>>

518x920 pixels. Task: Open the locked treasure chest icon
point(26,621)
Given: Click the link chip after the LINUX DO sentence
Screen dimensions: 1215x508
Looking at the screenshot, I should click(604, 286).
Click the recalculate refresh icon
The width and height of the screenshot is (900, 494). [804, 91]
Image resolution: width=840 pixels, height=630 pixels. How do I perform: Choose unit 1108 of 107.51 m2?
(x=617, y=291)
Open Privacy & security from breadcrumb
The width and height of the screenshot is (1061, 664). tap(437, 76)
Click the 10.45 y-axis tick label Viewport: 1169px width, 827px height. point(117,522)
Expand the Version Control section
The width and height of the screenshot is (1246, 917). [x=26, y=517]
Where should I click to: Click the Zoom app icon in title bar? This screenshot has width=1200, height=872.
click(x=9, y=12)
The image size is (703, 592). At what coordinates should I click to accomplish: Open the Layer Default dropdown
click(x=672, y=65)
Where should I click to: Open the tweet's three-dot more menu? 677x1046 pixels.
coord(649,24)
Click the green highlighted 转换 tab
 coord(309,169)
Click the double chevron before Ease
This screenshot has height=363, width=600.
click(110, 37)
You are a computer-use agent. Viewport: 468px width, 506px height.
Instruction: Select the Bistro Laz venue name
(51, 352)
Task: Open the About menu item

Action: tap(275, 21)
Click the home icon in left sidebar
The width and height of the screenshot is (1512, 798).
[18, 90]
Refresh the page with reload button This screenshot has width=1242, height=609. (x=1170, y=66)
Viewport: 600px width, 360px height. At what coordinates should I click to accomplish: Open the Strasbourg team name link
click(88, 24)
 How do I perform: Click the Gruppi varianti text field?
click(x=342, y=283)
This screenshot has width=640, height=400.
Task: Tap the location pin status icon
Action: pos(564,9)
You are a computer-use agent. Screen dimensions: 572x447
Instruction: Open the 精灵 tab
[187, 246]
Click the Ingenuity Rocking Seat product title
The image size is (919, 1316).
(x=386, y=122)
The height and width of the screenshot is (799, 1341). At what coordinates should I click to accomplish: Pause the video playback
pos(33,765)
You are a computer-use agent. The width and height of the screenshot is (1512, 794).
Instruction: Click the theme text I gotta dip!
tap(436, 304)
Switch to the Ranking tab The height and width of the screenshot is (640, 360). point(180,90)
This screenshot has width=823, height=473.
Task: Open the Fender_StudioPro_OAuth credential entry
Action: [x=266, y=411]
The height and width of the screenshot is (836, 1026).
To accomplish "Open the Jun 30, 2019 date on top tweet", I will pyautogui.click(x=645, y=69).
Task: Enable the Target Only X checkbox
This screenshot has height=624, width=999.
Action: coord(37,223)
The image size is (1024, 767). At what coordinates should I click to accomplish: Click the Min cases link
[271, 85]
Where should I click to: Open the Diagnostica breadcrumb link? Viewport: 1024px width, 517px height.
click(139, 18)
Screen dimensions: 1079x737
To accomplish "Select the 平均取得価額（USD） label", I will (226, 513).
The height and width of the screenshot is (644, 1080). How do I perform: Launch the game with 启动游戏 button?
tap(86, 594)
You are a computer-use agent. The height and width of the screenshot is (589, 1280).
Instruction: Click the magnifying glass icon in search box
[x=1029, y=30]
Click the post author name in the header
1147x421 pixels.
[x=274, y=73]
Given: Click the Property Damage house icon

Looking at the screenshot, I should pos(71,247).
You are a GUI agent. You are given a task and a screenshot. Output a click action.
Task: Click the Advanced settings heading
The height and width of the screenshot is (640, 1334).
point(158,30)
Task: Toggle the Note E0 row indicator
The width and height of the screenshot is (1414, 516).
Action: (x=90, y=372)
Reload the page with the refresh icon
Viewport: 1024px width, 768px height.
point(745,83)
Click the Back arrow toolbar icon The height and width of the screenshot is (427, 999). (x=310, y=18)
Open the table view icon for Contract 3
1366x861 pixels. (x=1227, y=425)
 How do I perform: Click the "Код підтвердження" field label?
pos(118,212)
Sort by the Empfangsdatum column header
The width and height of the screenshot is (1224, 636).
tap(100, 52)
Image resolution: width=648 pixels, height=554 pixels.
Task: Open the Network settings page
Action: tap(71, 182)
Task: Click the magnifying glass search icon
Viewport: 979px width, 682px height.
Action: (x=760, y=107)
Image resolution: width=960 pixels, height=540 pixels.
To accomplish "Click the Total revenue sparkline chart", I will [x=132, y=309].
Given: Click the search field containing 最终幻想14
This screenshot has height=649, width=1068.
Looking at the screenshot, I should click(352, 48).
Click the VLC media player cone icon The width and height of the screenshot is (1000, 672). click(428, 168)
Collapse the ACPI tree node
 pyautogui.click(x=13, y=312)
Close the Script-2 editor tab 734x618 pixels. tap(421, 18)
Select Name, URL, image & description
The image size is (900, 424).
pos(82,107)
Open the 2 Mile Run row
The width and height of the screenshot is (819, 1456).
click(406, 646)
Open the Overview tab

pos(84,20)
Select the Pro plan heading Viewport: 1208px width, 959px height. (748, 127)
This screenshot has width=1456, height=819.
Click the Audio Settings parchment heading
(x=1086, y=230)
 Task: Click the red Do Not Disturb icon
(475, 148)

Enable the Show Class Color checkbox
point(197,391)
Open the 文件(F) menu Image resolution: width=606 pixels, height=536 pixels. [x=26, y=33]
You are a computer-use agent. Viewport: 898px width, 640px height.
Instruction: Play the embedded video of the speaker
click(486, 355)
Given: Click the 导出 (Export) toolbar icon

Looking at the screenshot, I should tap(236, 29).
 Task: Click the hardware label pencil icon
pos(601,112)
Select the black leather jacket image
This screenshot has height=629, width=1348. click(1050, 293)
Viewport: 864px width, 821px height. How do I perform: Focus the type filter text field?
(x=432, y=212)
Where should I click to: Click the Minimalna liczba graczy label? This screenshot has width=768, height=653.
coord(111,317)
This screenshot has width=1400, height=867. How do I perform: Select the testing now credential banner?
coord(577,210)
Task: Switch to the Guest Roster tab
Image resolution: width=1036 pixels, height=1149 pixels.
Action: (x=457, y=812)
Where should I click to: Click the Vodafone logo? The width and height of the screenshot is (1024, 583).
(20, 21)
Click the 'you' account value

<<

Task to carry out: In the entries above, which lines hold the word "computer"? Copy them out.

Solved exercise:
You are a computer-use agent. Viewport: 468px width, 506px height.
You are a computer-use agent. Screen dimensions: 572x447
You are a computer-use agent. The width and height of the screenshot is (1512, 794).
You are a computer-use agent. The height and width of the screenshot is (589, 1280).
You are a computer-use agent. Viewport: 898px width, 640px height.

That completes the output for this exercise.